05 marca 2017

Rozdział VI



Dryfowała w bezkresnej ciemności, nie widziała nic, a jednak coś czuła. Choć większość jej zmysłów była teraz wyłączona to dzięki jej magicznym sensorom nadal mogła funkcjonować nawet jako lekko chaotyczny zbitek energii. Czuła, że porusza się po ogromnej i poskręcanej przestrzeni, miała wrażenie jak gdyby cały czas mieszkała w ciasnej małej budce a teraz znalazła z niej wyjście na wielki świat, którego wcześniej nie znała. Zdecydowanym minusem tego odczucia było jednak to, że tak naprawdę zawsze lubiła małe ciasne i bezpieczne zakamarki. Nie do końca wiedziała, czy kieruje się w dobrą stronę, była zagubiona jeszcze wtedy gdy miała wszystkie swoje zmysły  a teraz kiedy zostało jej tylko kilka, miała wątpliwości czy w ogóle wróci. Starała się jednak nie bać, przeć naprzód.
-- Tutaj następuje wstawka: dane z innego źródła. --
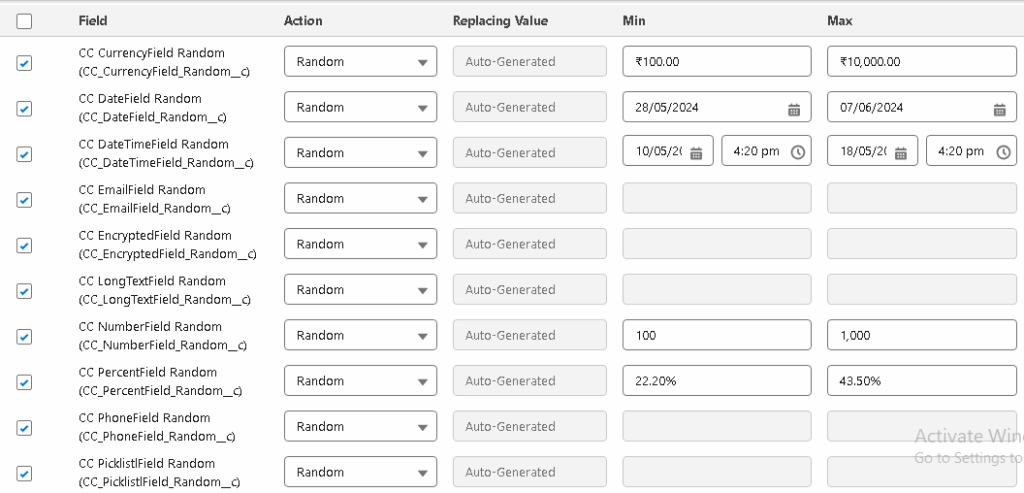The image size is (1024, 493).
Task: Click the CurrencyField Min input showing ₹100.00
Action: [716, 62]
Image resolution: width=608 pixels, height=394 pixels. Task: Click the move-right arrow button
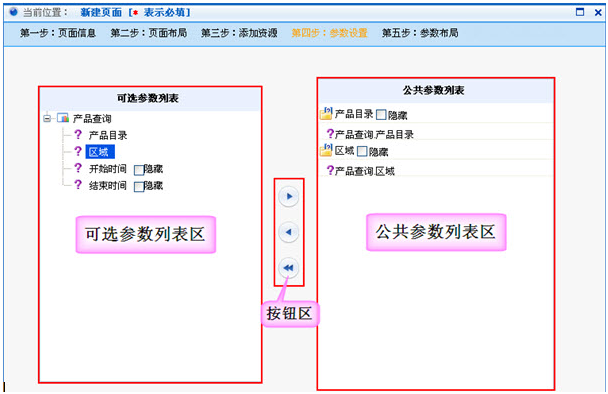pos(288,197)
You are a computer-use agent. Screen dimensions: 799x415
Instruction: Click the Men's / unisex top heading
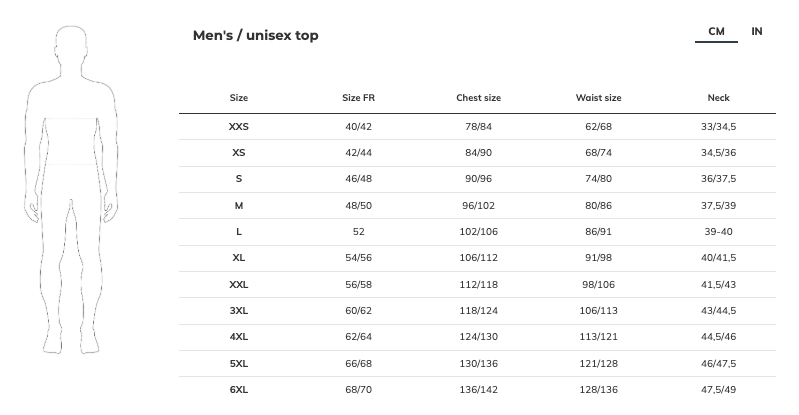pyautogui.click(x=255, y=36)
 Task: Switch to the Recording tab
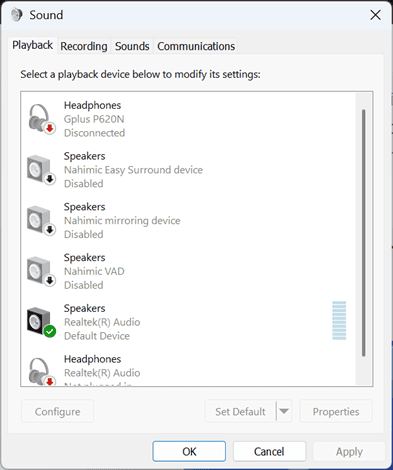84,46
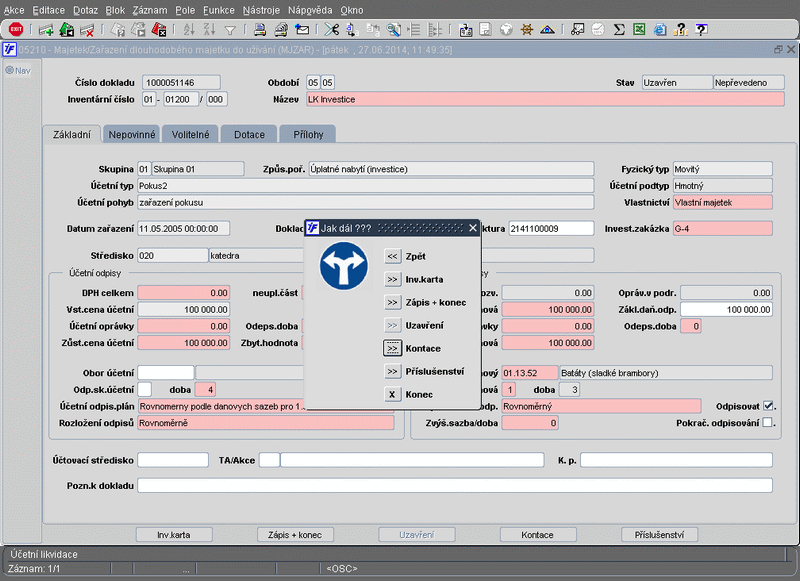Click the Sigma sum toolbar icon
Viewport: 800px width, 581px height.
coord(621,30)
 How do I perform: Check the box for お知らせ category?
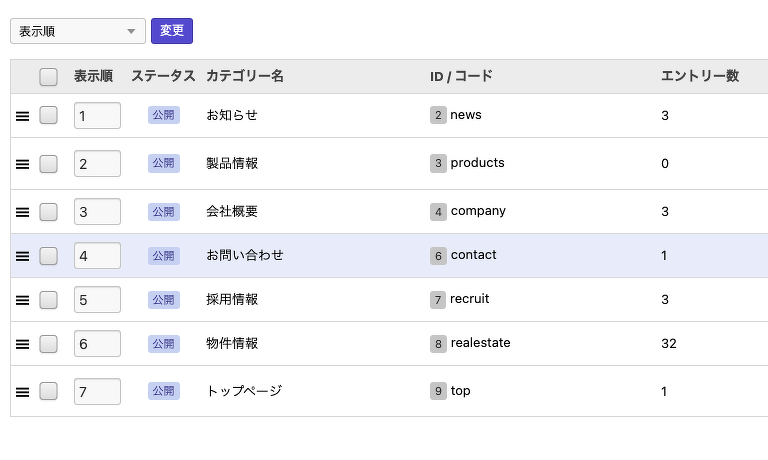click(48, 115)

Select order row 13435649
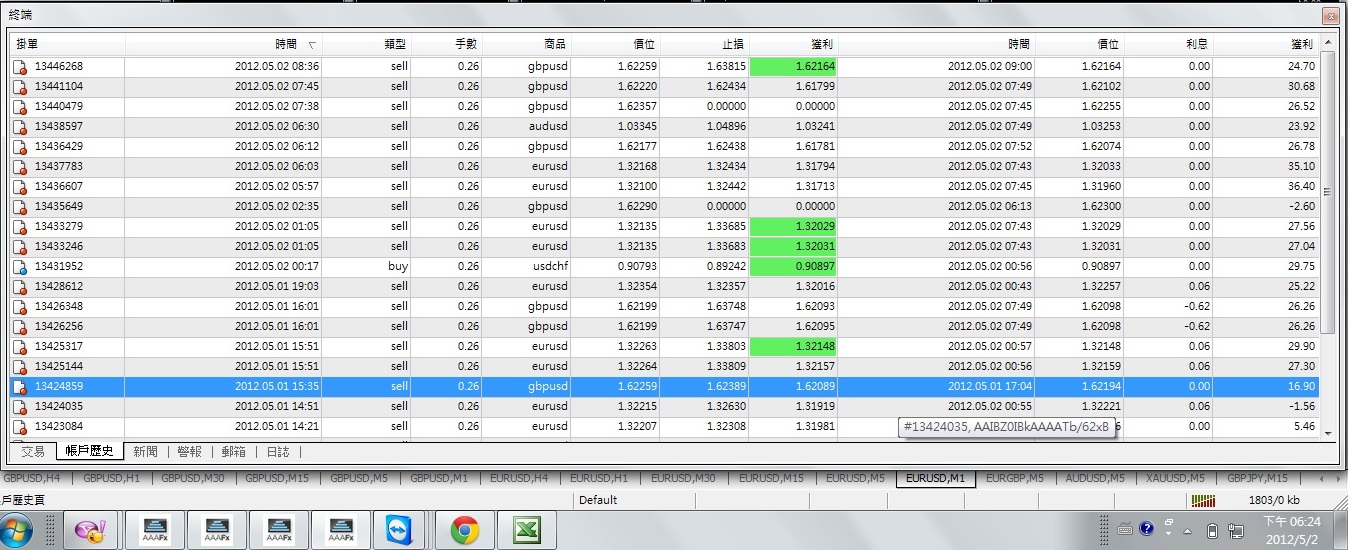[x=59, y=206]
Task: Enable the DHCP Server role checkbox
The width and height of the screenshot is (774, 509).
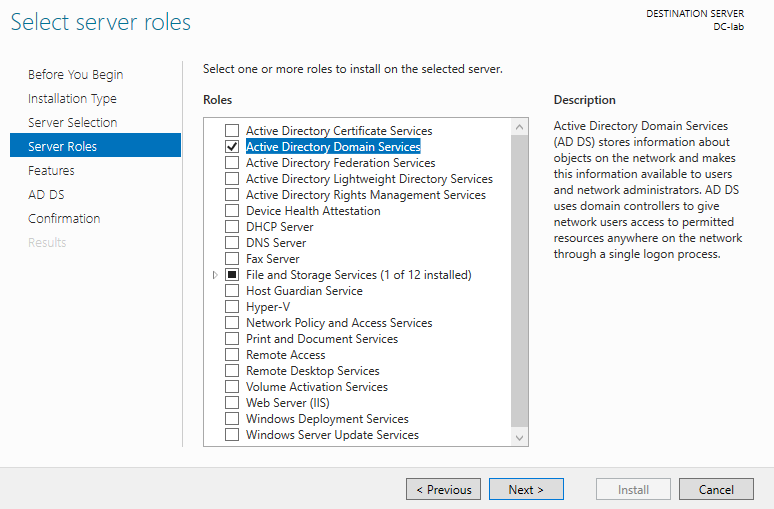Action: click(232, 227)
I tak oto mały zbitek energii poruszał się po niekończącej się pustce, z nadzieją na odnalezienie swojego celu i być może osiągnięcie czegoś niezwykłego, nie widząc niczego a jednak coś czując, bojąc się a jednak posuwając się naprzód. Nic teraz nie mogło powstrzymać małego zbitka chaotycznej energii, nic oprócz jego samego.